[Exercise brief]
Gather every line of the material below that contains the word "button", and copy each such line in full.

──────── Record list

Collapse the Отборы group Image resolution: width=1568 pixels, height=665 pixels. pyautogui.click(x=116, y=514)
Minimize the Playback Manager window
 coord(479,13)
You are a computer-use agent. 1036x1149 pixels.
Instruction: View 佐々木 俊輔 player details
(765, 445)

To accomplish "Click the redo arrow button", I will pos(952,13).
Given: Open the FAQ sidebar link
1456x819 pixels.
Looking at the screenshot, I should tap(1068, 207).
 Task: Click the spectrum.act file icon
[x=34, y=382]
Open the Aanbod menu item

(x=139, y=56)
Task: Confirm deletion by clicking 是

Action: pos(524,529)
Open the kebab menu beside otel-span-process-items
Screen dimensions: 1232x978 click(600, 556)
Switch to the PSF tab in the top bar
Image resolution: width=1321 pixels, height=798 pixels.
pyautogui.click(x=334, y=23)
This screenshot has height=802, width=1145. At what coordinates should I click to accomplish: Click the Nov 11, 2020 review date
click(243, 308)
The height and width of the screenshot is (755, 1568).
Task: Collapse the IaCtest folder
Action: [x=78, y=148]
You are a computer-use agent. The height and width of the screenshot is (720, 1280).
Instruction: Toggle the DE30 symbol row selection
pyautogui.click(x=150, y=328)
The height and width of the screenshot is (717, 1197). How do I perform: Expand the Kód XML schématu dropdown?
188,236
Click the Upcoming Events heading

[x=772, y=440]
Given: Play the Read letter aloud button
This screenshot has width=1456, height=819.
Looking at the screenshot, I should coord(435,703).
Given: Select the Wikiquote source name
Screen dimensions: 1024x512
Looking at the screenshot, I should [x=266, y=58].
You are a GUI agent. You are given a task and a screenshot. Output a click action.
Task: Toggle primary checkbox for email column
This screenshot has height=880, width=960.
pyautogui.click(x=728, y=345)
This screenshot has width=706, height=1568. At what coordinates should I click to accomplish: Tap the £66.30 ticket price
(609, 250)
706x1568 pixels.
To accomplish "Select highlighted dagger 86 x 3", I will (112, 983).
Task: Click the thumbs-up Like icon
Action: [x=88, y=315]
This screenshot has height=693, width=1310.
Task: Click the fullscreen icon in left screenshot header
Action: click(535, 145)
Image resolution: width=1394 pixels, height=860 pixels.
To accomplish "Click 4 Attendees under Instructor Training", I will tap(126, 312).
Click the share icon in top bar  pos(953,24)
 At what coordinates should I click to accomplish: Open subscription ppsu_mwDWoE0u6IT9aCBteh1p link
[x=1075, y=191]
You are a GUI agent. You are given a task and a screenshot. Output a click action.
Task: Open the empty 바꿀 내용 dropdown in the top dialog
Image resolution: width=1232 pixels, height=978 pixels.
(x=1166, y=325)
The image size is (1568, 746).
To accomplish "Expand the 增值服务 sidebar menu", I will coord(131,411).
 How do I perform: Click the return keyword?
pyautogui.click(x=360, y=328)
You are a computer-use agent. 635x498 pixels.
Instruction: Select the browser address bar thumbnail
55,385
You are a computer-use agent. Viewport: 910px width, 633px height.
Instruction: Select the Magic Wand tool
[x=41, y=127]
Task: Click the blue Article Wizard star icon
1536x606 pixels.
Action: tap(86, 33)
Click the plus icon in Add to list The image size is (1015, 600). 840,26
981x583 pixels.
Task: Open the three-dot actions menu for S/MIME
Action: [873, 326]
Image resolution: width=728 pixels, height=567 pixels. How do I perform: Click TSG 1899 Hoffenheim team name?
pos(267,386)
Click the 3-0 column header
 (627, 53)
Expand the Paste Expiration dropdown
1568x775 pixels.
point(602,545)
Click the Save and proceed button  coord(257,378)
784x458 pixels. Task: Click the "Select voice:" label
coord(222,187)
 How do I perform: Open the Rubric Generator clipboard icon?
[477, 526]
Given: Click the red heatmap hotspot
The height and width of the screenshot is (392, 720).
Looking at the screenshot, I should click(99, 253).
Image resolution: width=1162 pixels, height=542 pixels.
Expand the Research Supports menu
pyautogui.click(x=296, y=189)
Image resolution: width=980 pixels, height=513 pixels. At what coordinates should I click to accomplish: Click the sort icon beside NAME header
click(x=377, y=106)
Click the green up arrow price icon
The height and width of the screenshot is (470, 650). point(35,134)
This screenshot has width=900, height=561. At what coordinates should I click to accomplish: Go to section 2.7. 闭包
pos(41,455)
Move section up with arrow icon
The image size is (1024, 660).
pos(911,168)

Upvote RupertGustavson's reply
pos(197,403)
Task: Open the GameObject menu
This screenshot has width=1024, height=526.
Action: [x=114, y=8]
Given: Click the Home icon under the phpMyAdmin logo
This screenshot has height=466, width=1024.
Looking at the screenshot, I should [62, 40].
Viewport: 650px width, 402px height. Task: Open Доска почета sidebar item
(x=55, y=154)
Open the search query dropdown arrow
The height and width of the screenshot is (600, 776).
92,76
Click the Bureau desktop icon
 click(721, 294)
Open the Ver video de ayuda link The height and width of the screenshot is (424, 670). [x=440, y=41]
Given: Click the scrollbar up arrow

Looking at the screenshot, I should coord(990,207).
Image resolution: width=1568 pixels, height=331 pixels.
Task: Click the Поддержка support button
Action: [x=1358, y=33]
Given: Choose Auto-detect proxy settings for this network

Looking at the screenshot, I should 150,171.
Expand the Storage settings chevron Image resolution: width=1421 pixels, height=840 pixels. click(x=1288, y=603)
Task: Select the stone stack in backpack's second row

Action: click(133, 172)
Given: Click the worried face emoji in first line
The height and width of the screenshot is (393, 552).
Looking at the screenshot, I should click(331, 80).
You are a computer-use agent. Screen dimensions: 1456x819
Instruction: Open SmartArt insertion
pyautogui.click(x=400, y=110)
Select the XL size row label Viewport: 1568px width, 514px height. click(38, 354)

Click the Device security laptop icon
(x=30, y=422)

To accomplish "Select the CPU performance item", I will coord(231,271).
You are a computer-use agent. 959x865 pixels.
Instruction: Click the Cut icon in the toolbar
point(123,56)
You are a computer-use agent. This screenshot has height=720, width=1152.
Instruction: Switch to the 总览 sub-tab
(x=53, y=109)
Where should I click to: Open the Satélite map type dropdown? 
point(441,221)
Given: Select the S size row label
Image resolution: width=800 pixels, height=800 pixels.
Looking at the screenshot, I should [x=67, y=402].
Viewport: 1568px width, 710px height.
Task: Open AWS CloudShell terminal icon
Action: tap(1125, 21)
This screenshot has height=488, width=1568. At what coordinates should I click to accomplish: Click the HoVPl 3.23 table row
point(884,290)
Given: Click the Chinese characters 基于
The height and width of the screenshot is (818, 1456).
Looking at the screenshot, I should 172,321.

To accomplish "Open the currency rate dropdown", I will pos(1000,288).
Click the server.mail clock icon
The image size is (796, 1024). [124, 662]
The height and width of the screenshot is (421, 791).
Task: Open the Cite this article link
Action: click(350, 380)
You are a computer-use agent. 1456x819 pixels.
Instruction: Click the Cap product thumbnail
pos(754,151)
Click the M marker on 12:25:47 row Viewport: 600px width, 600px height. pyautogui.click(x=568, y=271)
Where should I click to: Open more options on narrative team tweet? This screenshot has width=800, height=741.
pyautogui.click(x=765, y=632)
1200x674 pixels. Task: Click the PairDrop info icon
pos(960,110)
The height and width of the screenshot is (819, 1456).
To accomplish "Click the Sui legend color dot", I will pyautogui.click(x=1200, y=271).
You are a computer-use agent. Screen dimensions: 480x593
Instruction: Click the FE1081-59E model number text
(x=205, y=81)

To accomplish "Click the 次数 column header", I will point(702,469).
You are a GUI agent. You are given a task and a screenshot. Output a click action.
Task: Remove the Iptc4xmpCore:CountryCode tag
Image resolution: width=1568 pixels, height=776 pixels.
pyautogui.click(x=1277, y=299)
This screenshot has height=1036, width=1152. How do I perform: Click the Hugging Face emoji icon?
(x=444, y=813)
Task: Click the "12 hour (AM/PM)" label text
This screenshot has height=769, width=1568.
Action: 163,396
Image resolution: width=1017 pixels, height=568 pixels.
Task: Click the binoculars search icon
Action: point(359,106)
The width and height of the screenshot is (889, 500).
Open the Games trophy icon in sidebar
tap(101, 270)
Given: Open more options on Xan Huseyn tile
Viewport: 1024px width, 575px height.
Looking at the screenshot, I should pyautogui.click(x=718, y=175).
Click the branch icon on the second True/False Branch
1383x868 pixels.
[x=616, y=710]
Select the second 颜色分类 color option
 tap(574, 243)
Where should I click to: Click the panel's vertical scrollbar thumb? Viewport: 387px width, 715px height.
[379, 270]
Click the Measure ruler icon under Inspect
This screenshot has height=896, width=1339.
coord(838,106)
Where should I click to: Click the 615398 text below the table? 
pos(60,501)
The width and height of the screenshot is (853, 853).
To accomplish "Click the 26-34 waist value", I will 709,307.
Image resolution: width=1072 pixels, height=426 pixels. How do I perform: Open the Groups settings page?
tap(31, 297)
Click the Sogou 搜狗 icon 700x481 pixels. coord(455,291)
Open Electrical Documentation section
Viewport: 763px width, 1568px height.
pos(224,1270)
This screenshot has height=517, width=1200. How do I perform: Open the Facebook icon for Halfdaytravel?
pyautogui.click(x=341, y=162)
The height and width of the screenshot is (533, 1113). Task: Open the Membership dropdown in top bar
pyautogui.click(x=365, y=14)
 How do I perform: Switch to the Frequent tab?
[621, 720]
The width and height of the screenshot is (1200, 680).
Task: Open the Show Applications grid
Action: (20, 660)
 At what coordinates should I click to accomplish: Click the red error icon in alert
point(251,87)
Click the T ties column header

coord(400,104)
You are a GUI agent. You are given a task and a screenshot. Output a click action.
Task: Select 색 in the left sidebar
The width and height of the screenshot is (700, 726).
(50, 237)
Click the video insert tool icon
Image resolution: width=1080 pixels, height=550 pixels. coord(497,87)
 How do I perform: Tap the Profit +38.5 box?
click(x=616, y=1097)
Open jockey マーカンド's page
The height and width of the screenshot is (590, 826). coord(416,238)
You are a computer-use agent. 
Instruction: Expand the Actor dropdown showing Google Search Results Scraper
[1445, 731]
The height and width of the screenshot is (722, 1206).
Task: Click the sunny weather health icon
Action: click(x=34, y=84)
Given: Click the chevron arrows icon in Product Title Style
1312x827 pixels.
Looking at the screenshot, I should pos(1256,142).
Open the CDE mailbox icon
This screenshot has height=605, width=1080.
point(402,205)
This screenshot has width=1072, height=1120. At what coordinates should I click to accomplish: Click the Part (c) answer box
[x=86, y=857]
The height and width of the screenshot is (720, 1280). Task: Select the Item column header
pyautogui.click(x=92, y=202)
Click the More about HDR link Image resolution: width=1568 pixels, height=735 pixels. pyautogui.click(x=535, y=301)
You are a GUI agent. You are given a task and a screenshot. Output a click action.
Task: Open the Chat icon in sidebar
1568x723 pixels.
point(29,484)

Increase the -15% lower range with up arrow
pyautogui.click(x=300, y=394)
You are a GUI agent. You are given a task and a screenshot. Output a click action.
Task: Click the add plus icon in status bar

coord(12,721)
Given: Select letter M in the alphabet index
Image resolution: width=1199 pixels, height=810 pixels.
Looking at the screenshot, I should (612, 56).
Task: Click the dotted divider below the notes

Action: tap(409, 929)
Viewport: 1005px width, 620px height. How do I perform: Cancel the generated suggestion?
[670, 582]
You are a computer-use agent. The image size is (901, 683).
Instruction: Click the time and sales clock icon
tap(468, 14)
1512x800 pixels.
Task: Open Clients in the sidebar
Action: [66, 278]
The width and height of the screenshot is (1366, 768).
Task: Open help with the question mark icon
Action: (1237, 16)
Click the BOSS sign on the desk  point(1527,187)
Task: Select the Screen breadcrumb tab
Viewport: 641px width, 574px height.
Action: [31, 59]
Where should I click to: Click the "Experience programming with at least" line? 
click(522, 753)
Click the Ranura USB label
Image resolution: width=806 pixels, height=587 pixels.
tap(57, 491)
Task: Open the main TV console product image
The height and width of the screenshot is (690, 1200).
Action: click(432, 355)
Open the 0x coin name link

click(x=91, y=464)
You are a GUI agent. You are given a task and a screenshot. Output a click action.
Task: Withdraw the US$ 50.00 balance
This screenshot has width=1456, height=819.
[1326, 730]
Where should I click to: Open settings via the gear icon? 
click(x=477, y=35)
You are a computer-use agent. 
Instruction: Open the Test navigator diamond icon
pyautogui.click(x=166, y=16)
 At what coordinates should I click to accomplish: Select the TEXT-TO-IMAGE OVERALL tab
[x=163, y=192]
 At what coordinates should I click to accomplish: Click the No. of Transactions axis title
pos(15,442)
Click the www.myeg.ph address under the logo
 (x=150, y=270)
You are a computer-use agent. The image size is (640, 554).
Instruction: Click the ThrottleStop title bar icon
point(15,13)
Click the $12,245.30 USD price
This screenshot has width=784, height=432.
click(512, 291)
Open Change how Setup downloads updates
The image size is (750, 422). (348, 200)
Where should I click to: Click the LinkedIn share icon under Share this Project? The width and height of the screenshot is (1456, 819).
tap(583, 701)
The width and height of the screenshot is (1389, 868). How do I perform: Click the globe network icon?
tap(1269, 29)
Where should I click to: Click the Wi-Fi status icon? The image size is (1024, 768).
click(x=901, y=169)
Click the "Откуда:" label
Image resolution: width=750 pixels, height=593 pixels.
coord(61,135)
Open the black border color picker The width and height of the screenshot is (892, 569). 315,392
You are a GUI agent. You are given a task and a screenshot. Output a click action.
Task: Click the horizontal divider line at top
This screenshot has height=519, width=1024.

────────────────

[Expected output]
To accomplish "Click the redo arrow button", I will pos(952,13).
Given: Play the Read letter aloud button
Click the Save and proceed button  coord(257,378)
Task: Click the Поддержка support button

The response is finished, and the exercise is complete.